Mais je me demande si dans la nouvelle, l'auteur voulait qu'il soit vraiment fou et pas seulement qu'il en ait le sentiment?

   Cyberalx   
9/6/2007
Un texte émouvant et tellement vrai (les pensées "indésirables"qui nous traversent l'esprit pendant un enterrement et qui ont une fâcheuse tendance à persister lorsqu'on veut les chasser), encore une facette de votre écriture que je découvre avec plaisir.

   Pat   
10/6/2007
 a aimé ce texte 
Bien ↑
Je connais bien la plupart de vos textes (j'en ai corrigé quelques uns) et ce qui me frappe c'est leurs différences. Les avez-vous tous écrit à la même période ? Celui-ci me semble (comme un autre qui va bientôt paraître) plus intéressant, car plus juste sur les sentiments d'une personne. Le questionnement, l'ambivalence, voilà qui est moins idéalisé que d'habitude et ô combien plus agréable à lire. J'aime bien le rythme rapide, les répétitions, l'alternance des ressentis dans ses monologues, le style enfantin qui va bien au personnage.

   Anonyme   
4/7/2007
Dans ce texte on se sent trés bien à la plaçe du personnage, on le comprend même je trouve.

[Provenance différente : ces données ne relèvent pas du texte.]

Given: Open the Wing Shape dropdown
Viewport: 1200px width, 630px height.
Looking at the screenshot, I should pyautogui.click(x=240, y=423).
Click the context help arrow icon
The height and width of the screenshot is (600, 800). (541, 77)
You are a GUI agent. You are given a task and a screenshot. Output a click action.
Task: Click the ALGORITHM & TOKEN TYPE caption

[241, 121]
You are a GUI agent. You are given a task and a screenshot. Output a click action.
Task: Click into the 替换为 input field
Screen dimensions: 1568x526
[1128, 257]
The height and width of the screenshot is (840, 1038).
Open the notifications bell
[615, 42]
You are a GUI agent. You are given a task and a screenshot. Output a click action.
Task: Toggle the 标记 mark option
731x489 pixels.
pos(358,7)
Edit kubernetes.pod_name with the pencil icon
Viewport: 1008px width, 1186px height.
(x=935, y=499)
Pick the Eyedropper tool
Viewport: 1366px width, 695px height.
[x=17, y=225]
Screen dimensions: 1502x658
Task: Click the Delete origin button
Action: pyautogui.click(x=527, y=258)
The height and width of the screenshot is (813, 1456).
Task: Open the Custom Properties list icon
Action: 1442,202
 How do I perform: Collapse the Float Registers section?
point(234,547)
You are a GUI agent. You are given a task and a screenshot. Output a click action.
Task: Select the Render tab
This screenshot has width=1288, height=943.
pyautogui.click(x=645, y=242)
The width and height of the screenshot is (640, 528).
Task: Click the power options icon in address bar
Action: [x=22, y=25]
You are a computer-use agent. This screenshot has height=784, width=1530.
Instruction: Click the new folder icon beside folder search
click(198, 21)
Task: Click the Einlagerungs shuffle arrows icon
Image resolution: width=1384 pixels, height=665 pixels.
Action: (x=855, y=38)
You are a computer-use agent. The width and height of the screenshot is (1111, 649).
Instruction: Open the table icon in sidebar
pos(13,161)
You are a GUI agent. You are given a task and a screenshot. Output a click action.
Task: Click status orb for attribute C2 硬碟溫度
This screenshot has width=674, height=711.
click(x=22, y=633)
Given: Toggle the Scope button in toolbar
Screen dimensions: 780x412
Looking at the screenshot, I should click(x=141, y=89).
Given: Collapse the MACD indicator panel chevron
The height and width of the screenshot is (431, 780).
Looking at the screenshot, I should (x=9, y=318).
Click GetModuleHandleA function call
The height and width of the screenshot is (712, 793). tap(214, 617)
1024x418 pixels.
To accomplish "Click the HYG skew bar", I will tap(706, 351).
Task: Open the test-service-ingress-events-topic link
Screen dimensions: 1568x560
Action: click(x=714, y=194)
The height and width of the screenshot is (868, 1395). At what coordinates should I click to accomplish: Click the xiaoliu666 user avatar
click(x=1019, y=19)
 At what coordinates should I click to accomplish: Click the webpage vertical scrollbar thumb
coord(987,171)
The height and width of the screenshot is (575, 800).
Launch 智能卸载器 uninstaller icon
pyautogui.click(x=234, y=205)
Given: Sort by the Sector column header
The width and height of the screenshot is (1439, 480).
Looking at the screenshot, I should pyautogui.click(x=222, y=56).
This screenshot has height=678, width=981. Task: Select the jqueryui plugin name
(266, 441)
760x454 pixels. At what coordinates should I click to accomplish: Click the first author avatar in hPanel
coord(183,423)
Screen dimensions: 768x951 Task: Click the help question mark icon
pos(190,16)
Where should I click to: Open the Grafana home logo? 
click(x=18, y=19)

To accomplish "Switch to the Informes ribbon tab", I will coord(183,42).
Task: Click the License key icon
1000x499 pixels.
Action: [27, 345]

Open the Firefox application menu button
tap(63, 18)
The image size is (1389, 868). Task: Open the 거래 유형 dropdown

On se pose même la question :
" Ce récit est-il autopbiographique?"

   Maëlle   
6/7/2007
14 ans? Je dirait sept.

   strega   
15/12/2007
Qui n'a jamais ressenti cela un jour? Qui aurait été capable de le décrire aussi justement? Certainement pas moi. Merci, pour toutes les fois où j'ai ressenti ça sans jamais oser le dire...

   Anonyme   
15/4/2009
 a aimé ce texte 
Beaucoup ↑
terrible et magnifique à la fois.

   jaimme   
27/12/2009
 a aimé ce texte 
Bien ↓
Ce qui choque c'est "mon" Papa, "ma" Maman. Un garçon de 14 ans ne parle pas ainsi. Sauf... que tous les enfants ne parlent pas de la même manière, et qu'il aurait suffit d'une phrase "on dit que je suis très bébé" pour expliquer bien des choses.
Sinon le thème est excellent. On attend quoi d'un gamin à un enterrement? Des phrases philosophiques? Non, mais plutôt "Qui va me faire ces frites que..." au milieu de larmes.
Oui il est un monstre... car il est différent: il est orphelin.
"il me semble que je n'ai pas pleuré assez": oui.
L'idée est bouleversante. Le traitement est beaucoup trop court. Ne fait qu'effleurer ce qu'on aurait pu en attendre. Dommage.

   monlokiana   
17/8/2011
 a aimé ce texte 
Pas ↓
Texte émouvant, fluide, qui se laisse lire facilement et rapidement. J’ai bien apprécié.
Sauf que moi, je rejoins un peu la critique de Jaimme : je ne suis pas convaincue par le ton de cette nouvelle ; ça ne fait pas trop « garçon de 14ans ». Il y a trop de « je suis un monstre ». Je sais, c’est ce que pense le narrateur mais moi je ne suis pas très friand des répétitions inutiles.
Ce texte a mon avis, a un problème de ton. J’aurai préféré que ce ne soit pas un enfant qui raconte. (Une personne mûre, mature par exemple.) Ca aurait été une nouvelle plus touchante.
Aussi, je trouve que certains points auraient pu apparaître dans la nouvelle, par exemple, montrer à quel point le garçon été attaché à sa mère à évoquant un souvenir, leur rattachements, les émotions, les sentiments…) Je trouve que ça manque un peu de prises de risques, et que c’est trop simple.
Bonne continuation à l’auteur

   cherbiacuespe   
12/4/2022
 a aimé ce texte 
Un peu
Un texte qui n'appelle pas beaucoup de commentaires en vérité. Tout est concis, clair, imperturbable. Une confession au centre d'un enterrement, pas banal ! Ce qui me gêne, c'est l'âge du gamin, 14 ans. A lire ses mots, rien ne correspond à cet âge et ça gâche tout, forcément. Ces paroles sont celles qu'un gosse de 5, 6 ans pourrait tenir, pas 14. De plus, à mon avis, l'histoire pourrait être un peu plus développée. Je ne sais pas quoi, mais quelque chose manque. Peut-être un regard extérieur qui devinerait, par exemple. Alors ? Eh bien du coup, la cible est manquée et le texte, s'il n'est pas manqué, est incohérent. Dommage.